▶ **About this exercise**:
Transcribe, word for word and without additions, each line below from the one containing "Open a saved benchmark file icon" through the one containing "Given: Click the Rotate page icon", both ends included.

▶ **Data provided**:
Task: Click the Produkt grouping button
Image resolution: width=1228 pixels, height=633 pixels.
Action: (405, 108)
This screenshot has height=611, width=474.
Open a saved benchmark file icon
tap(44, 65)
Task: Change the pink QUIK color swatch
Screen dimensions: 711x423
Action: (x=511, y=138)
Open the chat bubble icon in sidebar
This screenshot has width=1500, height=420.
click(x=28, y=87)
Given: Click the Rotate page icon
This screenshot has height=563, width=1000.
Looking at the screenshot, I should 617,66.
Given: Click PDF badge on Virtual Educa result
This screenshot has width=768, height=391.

▶ **Output of the exercise**:
Open a saved benchmark file icon
tap(44, 65)
Task: Change the pink QUIK color swatch
Screen dimensions: 711x423
Action: (x=511, y=138)
Open the chat bubble icon in sidebar
This screenshot has width=1500, height=420.
click(x=28, y=87)
Given: Click the Rotate page icon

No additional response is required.